Soeharto, who stepped down as president on May 21, is widely accused of enriching his family and friends and his wealth is being investigated.

Adi said Singapore had to be "not too business-minded in its dealings with Indonesia".

"It needs to see us as something more than an economic entity...I look at Singapore as being more than a supermarket."

Adi said while he thanked Singapore for its humanitarian assistance and investment in a bilateral gas line project, "there are so many conditions attached that they make it impossible to say they are helping us".

Singapore has offered US$5 billion in a bilateral trade financing scheme to Indonesia, but Indonesian officials have said negotiations were frozen because Singapore had imposed terms that were very hard for Indonesia to accept.

Singapore has also signed an $8 billion gas sales agreement with Indonesia and plans a $500 million, 640 km-long gas supply pipeline to connect Indonesia's West Natuna Sea gas field to Singapore.

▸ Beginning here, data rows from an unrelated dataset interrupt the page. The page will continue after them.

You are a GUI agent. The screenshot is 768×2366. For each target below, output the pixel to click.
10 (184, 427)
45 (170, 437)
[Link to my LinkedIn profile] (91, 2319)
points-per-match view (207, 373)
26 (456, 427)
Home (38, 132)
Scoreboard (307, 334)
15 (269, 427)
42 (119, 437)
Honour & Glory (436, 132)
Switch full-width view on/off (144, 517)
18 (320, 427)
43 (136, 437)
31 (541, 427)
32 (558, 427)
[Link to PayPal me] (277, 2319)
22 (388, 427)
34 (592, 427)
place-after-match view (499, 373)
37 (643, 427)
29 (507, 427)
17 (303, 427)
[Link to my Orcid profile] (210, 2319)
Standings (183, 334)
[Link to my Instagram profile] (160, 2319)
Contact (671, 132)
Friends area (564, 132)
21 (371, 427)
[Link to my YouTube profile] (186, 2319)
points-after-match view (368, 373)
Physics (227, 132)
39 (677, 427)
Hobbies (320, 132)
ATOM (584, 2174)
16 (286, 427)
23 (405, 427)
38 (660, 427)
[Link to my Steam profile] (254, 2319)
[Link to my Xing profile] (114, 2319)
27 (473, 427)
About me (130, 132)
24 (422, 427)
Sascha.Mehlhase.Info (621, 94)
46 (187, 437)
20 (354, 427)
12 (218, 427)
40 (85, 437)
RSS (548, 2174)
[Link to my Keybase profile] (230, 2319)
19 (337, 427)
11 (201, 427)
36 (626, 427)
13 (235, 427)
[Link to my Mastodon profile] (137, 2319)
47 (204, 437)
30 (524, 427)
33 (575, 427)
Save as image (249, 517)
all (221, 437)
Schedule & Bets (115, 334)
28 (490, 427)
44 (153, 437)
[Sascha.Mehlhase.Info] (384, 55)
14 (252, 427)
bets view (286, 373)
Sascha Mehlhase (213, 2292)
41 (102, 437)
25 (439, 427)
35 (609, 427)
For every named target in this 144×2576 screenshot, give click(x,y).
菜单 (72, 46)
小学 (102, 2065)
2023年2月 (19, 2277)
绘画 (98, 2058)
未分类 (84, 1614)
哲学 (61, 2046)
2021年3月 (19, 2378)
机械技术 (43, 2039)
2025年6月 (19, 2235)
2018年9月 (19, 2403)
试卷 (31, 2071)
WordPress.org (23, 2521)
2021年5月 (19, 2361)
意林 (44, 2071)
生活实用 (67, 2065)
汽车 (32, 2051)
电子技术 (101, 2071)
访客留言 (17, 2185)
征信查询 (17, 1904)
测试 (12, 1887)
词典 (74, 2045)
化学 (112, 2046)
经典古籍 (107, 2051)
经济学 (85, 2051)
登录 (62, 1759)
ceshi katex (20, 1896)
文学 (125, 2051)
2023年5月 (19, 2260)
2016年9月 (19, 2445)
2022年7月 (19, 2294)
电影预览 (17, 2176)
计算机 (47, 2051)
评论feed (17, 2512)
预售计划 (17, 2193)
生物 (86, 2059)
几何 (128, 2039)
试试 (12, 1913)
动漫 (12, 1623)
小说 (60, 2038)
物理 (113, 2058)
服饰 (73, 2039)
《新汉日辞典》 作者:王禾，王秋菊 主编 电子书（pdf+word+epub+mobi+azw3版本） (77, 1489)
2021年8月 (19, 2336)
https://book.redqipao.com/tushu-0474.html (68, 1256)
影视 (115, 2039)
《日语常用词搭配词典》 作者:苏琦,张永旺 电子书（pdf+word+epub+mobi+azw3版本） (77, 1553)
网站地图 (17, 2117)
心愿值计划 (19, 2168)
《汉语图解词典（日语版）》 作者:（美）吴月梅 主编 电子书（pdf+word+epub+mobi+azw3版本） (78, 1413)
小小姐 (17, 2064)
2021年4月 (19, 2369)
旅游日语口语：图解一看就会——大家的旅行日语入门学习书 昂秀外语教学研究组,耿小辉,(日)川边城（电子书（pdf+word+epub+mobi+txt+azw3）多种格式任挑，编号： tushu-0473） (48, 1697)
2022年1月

Adi said Singapore had to understand there was a younger leadership emerging in Indonesia and a "new Indonesia in the making".

"There won't be a Liem Sioe Liong or Anthony Salim or those connected to Soeharto to give concessions in Bintan anymore, for example. Indonesia will change and Singapore has to adjust to that fact."

He was referring to two businessmen close to Soeharto and Bintan, an Indonesian island just off Singapore which has been a major focus of development.